Колби отдавали им старинный особняк в колониальном стиле на берегу Лонг-Айлендского залива, на фешенебельном Саунд-Бич. Это был их свадебный подарок. Линд с Фрэн целый день провели на Манхэттене, выбирая обручальные кольца от Картье, обедая у Лэглона и строя планы, как проведут медовый месяц в Париже.

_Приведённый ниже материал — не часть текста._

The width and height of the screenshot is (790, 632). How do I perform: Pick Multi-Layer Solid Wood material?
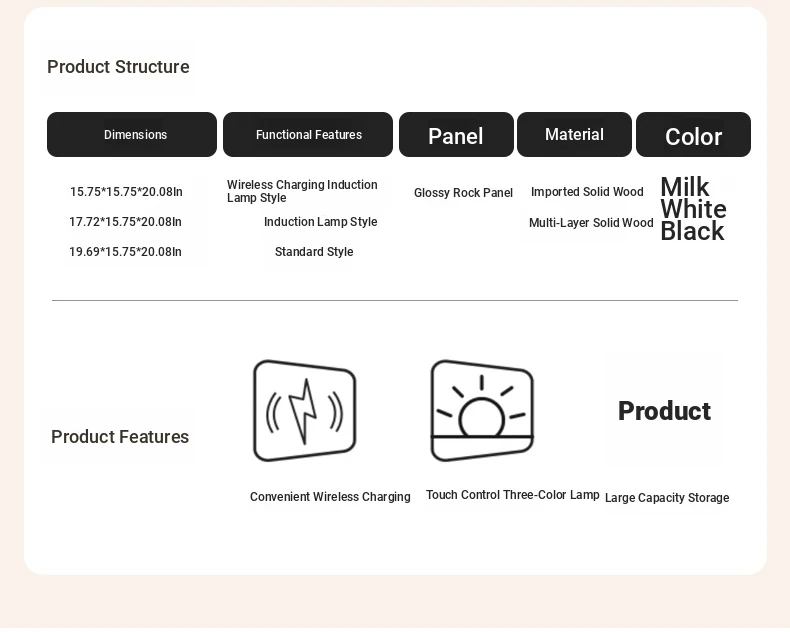coord(591,223)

Вернувшись в Вашингтон, он сопровождал Фрэн в салон Себастиана и вполне толково помогал ей покупать приданое. Он встречался с ее подругами и их мужьями, бывал на вечеринках, специально дававшихся в их честь. Женщины были довольно молоды, более или менее привлекательны, сдержанно-элегантны и очень консервативны. Мужчины походили друг на друга, как братья, будто вылупились из одного яйца, — чисто выбритые, истинные американцы, и будто все, как на подбор, из Лиги Плюща. Некоторым из них, пожалуй, еще рановато бриться, подумал Линд не без сарказма. Ему вспомнилось, как он тоже был таким и как он взбунтовался против их устоев. Ирония судьбы — теперь он женился, чтобы столкнуться с этой жизнью вновь. И, главное, после того, как он здорово потрудился, чтобы из нее вырваться.

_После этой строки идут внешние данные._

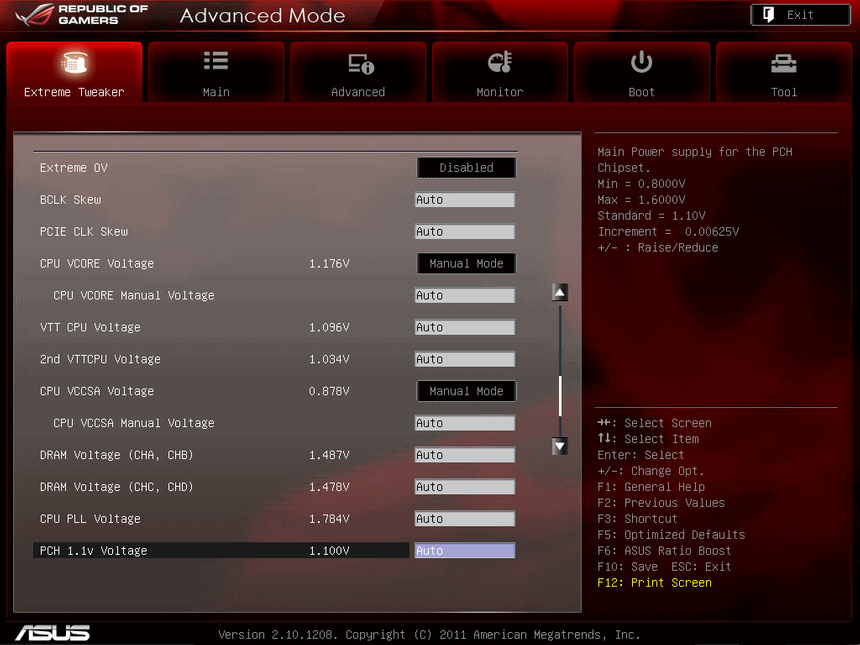Open the Tool section icon
Viewport: 860px width, 645px height.
pos(784,63)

Линд стоял у окна и наблюдал за сбивающимися с ног слугами, декораторами и музыкантами. Гости уже прибывали. Из гостиной, которую он временно занимал в поместье Колби, Линд хорошо видел лужайку, на которой должна была состояться брачная церемония и прием. Отвернувшись от окна, он сделал несколько шагов по комнате, вынул из кармана золотое колечко и некоторое время разглядывал его. Обручальное кольцо Фрэн. Линд принялся перебирать причины, по которым он женился на Фрэн. С самого начала их знакомства он сознавал, что поступает безнравственно и нечестно по отношению к Фрэн. Но сейчас он напомнил себе, что, собственно, не он первый и не последний женится по расчету. Он делает всего-навсего то, что необходимо сделать, решил он и опустил кольцо в карман.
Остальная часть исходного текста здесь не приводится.